[Word and element locating data]
------------------------

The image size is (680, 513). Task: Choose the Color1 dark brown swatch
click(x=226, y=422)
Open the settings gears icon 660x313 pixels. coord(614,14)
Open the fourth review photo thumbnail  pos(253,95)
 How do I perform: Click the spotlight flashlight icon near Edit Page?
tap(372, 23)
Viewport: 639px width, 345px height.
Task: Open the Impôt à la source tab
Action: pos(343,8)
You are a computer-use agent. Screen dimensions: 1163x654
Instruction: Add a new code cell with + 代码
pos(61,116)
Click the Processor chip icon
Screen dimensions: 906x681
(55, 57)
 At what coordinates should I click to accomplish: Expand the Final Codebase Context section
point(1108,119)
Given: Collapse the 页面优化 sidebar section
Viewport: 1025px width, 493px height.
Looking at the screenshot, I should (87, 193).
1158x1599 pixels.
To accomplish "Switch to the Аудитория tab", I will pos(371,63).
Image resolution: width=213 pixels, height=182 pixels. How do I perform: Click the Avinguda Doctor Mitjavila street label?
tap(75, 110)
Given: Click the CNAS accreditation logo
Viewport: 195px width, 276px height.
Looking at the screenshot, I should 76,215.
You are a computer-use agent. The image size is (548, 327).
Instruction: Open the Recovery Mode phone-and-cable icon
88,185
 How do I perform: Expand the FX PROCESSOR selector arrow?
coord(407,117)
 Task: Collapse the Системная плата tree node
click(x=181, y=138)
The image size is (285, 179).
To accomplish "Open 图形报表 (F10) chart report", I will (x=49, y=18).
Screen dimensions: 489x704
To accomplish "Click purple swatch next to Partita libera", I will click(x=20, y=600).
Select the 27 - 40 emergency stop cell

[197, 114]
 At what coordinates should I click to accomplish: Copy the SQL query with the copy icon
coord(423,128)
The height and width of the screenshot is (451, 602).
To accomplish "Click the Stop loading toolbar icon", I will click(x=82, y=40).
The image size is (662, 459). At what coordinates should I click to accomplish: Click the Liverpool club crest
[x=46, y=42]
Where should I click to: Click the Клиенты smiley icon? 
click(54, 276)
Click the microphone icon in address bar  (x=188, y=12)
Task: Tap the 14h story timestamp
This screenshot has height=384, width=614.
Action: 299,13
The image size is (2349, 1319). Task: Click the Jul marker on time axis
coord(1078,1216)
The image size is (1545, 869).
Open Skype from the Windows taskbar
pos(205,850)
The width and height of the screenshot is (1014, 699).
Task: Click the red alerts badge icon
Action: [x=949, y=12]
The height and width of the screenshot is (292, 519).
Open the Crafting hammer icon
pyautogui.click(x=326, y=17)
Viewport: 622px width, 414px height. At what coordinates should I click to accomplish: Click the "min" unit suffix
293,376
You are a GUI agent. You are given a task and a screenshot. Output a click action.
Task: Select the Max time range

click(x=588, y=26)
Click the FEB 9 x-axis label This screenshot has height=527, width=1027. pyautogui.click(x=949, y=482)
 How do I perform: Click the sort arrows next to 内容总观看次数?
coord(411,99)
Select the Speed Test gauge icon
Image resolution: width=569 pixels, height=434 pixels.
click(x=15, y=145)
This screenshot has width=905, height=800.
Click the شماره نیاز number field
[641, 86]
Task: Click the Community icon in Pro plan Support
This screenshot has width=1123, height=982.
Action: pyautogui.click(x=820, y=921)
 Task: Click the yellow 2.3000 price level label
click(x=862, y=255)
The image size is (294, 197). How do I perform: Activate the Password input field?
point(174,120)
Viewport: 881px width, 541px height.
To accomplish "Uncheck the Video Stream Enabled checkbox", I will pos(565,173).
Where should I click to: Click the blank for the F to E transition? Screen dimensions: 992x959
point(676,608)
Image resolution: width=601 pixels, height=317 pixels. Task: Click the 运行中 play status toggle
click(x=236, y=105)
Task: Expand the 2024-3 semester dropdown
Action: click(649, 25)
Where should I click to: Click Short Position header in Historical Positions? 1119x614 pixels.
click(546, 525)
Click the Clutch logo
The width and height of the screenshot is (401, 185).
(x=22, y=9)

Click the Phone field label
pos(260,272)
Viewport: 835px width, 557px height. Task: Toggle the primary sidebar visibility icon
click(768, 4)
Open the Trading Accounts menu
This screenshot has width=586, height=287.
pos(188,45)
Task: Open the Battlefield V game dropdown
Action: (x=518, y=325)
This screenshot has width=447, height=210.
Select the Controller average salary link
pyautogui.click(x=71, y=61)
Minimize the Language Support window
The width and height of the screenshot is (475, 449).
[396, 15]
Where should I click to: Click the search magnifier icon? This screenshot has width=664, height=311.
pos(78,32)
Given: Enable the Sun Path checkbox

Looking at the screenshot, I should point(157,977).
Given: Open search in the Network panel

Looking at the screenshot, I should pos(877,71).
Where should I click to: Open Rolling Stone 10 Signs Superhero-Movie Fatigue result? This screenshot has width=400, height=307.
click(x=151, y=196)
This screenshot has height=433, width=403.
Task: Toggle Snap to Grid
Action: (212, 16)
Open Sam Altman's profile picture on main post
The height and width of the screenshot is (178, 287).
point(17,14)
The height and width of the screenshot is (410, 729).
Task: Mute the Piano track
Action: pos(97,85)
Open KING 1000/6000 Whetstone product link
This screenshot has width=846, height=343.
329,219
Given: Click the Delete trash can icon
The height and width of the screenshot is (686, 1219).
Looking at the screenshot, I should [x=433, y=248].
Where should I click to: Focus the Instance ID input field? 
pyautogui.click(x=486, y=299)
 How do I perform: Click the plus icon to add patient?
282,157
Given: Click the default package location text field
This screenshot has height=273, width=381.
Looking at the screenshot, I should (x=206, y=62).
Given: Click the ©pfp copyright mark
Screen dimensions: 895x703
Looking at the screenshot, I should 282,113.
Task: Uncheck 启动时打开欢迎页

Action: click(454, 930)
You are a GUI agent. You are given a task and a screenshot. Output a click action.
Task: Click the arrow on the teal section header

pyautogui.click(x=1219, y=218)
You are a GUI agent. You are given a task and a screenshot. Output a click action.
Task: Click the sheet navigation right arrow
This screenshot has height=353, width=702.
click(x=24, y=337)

------------------------

* EXERCISE *
Rewrite all of the rows above, swapping every "Screen dimensions" for "Display size" and leaving everything else as it stands.

* WRITTEN ANSWER *
The image size is (680, 513). Task: Choose the Color1 dark brown swatch
click(x=226, y=422)
Open the settings gears icon 660x313 pixels. coord(614,14)
Open the fourth review photo thumbnail  pos(253,95)
 How do I perform: Click the spotlight flashlight icon near Edit Page?
tap(372, 23)
Viewport: 639px width, 345px height.
Task: Open the Impôt à la source tab
Action: pos(343,8)
You are a computer-use agent. Display size: 1163x654
Instruction: Add a new code cell with + 代码
pos(61,116)
Click the Processor chip icon
Display size: 906x681
(55, 57)
 At what coordinates should I click to accomplish: Expand the Final Codebase Context section
point(1108,119)
Given: Collapse the 页面优化 sidebar section
Viewport: 1025px width, 493px height.
Looking at the screenshot, I should (87, 193).
1158x1599 pixels.
To accomplish "Switch to the Аудитория tab", I will pos(371,63).
Image resolution: width=213 pixels, height=182 pixels. How do I perform: Click the Avinguda Doctor Mitjavila street label?
tap(75, 110)
Given: Click the CNAS accreditation logo
Viewport: 195px width, 276px height.
Looking at the screenshot, I should 76,215.
You are a computer-use agent. The image size is (548, 327).
Instruction: Open the Recovery Mode phone-and-cable icon
88,185
 How do I perform: Expand the FX PROCESSOR selector arrow?
coord(407,117)
 Task: Collapse the Системная плата tree node
click(x=181, y=138)
The image size is (285, 179).
To accomplish "Open 图形报表 (F10) chart report", I will (x=49, y=18).
Display size: 489x704
To accomplish "Click purple swatch next to Partita libera", I will click(x=20, y=600).
Select the 27 - 40 emergency stop cell

[197, 114]
 At what coordinates should I click to accomplish: Copy the SQL query with the copy icon
coord(423,128)
The height and width of the screenshot is (451, 602).
To accomplish "Click the Stop loading toolbar icon", I will click(x=82, y=40).
The image size is (662, 459). At what coordinates should I click to accomplish: Click the Liverpool club crest
[x=46, y=42]
Where should I click to: Click the Клиенты smiley icon? 
click(54, 276)
Click the microphone icon in address bar  (x=188, y=12)
Task: Tap the 14h story timestamp
This screenshot has height=384, width=614.
Action: 299,13
The image size is (2349, 1319). Task: Click the Jul marker on time axis
coord(1078,1216)
The image size is (1545, 869).
Open Skype from the Windows taskbar
pos(205,850)
The width and height of the screenshot is (1014, 699).
Task: Click the red alerts badge icon
Action: [x=949, y=12]
The height and width of the screenshot is (292, 519).
Open the Crafting hammer icon
pyautogui.click(x=326, y=17)
Viewport: 622px width, 414px height. At what coordinates should I click to accomplish: Click the "min" unit suffix
293,376
You are a GUI agent. You are given a task and a screenshot. Output a click action.
Task: Select the Max time range

click(x=588, y=26)
Click the FEB 9 x-axis label This screenshot has height=527, width=1027. pyautogui.click(x=949, y=482)
 How do I perform: Click the sort arrows next to 内容总观看次数?
coord(411,99)
Select the Speed Test gauge icon
Image resolution: width=569 pixels, height=434 pixels.
click(x=15, y=145)
This screenshot has width=905, height=800.
Click the شماره نیاز number field
[641, 86]
Task: Click the Community icon in Pro plan Support
This screenshot has width=1123, height=982.
Action: pyautogui.click(x=820, y=921)
 Task: Click the yellow 2.3000 price level label
click(x=862, y=255)
The image size is (294, 197). How do I perform: Activate the Password input field?
point(174,120)
Viewport: 881px width, 541px height.
To accomplish "Uncheck the Video Stream Enabled checkbox", I will pos(565,173).
Where should I click to: Click the blank for the F to E transition? Display size: 992x959
point(676,608)
Image resolution: width=601 pixels, height=317 pixels. Task: Click the 运行中 play status toggle
click(x=236, y=105)
Task: Expand the 2024-3 semester dropdown
Action: click(649, 25)
Where should I click to: Click Short Position header in Historical Positions? 1119x614 pixels.
click(546, 525)
Click the Clutch logo
The width and height of the screenshot is (401, 185).
(x=22, y=9)

Click the Phone field label
pos(260,272)
Viewport: 835px width, 557px height. Task: Toggle the primary sidebar visibility icon
click(768, 4)
Open the Trading Accounts menu
This screenshot has width=586, height=287.
pos(188,45)
Task: Open the Battlefield V game dropdown
Action: (x=518, y=325)
This screenshot has width=447, height=210.
Select the Controller average salary link
pyautogui.click(x=71, y=61)
Minimize the Language Support window
The width and height of the screenshot is (475, 449).
[396, 15]
Where should I click to: Click the search magnifier icon? This screenshot has width=664, height=311.
pos(78,32)
Given: Enable the Sun Path checkbox

Looking at the screenshot, I should point(157,977).
Given: Open search in the Network panel

Looking at the screenshot, I should pos(877,71).
Where should I click to: Open Rolling Stone 10 Signs Superhero-Movie Fatigue result? This screenshot has width=400, height=307.
click(x=151, y=196)
This screenshot has height=433, width=403.
Task: Toggle Snap to Grid
Action: (212, 16)
Open Sam Altman's profile picture on main post
The height and width of the screenshot is (178, 287).
point(17,14)
The height and width of the screenshot is (410, 729).
Task: Mute the Piano track
Action: pos(97,85)
Open KING 1000/6000 Whetstone product link
This screenshot has width=846, height=343.
329,219
Given: Click the Delete trash can icon
The height and width of the screenshot is (686, 1219).
Looking at the screenshot, I should [x=433, y=248].
Where should I click to: Focus the Instance ID input field? 
pyautogui.click(x=486, y=299)
 How do I perform: Click the plus icon to add patient?
282,157
Given: Click the default package location text field
This screenshot has height=273, width=381.
Looking at the screenshot, I should (x=206, y=62).
Given: Click the ©pfp copyright mark
Display size: 895x703
Looking at the screenshot, I should 282,113.
Task: Uncheck 启动时打开欢迎页

Action: click(454, 930)
You are a GUI agent. You are given a task and a screenshot. Output a click action.
Task: Click the arrow on the teal section header

pyautogui.click(x=1219, y=218)
You are a GUI agent. You are given a task and a screenshot. Output a click action.
Task: Click the sheet navigation right arrow
This screenshot has height=353, width=702.
click(x=24, y=337)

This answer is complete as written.